--- Exercise ---
Exactly the lines from the one containing "You are a computer-use agent." through the end of the data, and nothing more, should be retyped; pictures stay out.

--- Exercise input ---
------

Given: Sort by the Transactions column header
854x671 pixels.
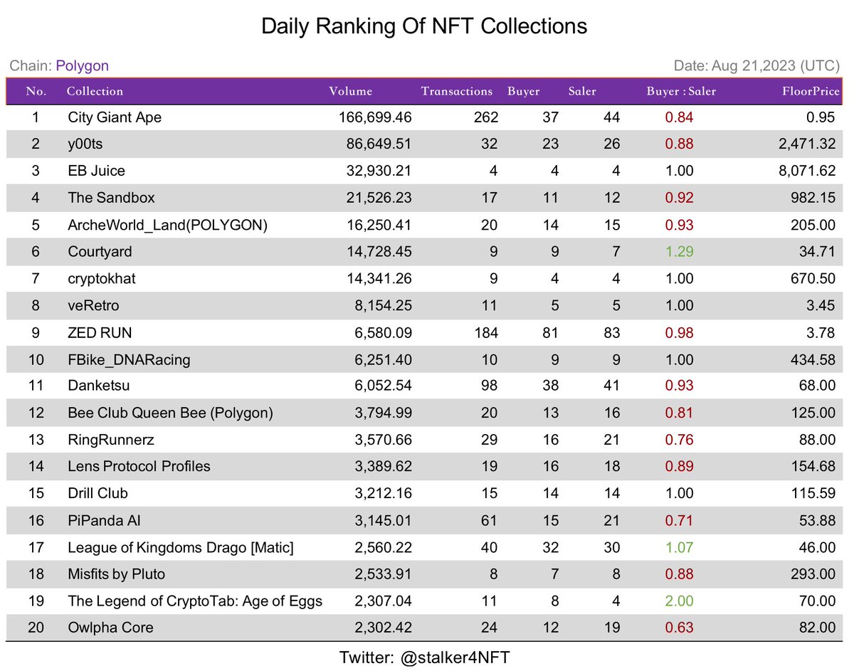Looking at the screenshot, I should click(456, 91).
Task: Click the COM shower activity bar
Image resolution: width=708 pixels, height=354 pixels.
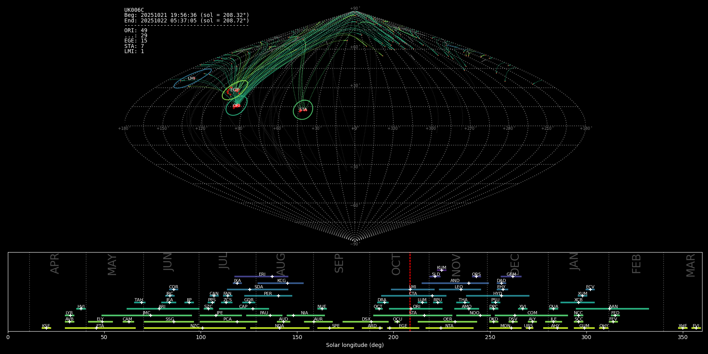Action: click(x=551, y=315)
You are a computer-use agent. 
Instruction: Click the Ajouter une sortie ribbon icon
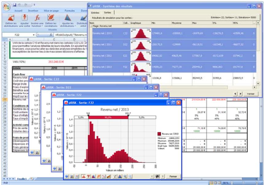coord(24,20)
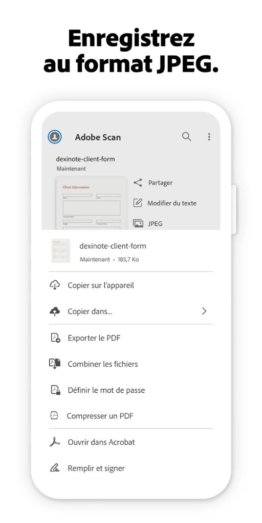Select Copier dans... menu entry

(131, 311)
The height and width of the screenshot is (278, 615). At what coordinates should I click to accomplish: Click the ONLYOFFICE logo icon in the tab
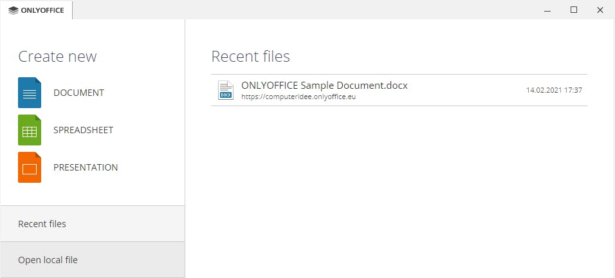tap(13, 10)
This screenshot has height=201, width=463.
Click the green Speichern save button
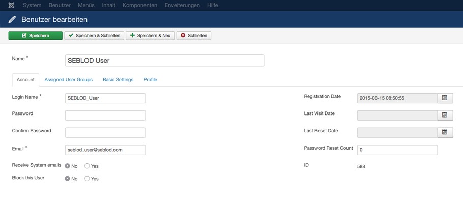pyautogui.click(x=36, y=36)
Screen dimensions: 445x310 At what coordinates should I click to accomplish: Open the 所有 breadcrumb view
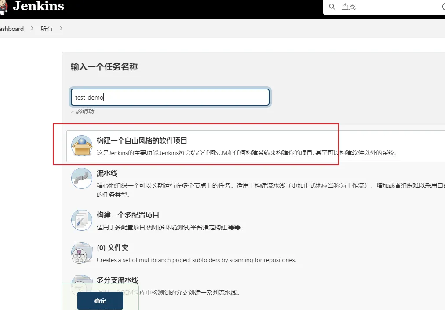46,29
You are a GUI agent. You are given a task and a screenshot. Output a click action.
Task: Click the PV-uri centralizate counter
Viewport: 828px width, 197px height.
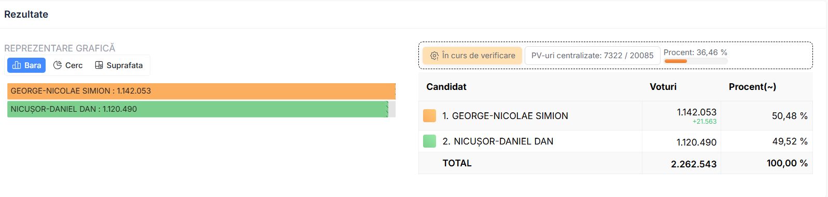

------

--- Result for this task ---
You are a computer-use agent. 
Instruction: Click the Ajouter une sortie ribbon icon
coord(24,20)
Select Copier dans... menu entry

(131, 311)
The height and width of the screenshot is (278, 615). At what coordinates should I click to accomplish: Click the ONLYOFFICE logo icon in the tab
tap(13, 10)
This screenshot has height=201, width=463.
Click the green Speichern save button
pyautogui.click(x=36, y=36)
Screen dimensions: 445x310 At what coordinates should I click to accomplish: Open the 所有 breadcrumb view
46,29
You are a GUI agent. You are given a task and a screenshot. Output a click action.
Task: Click the PV-uri centralizate counter
Viewport: 828px width, 197px height.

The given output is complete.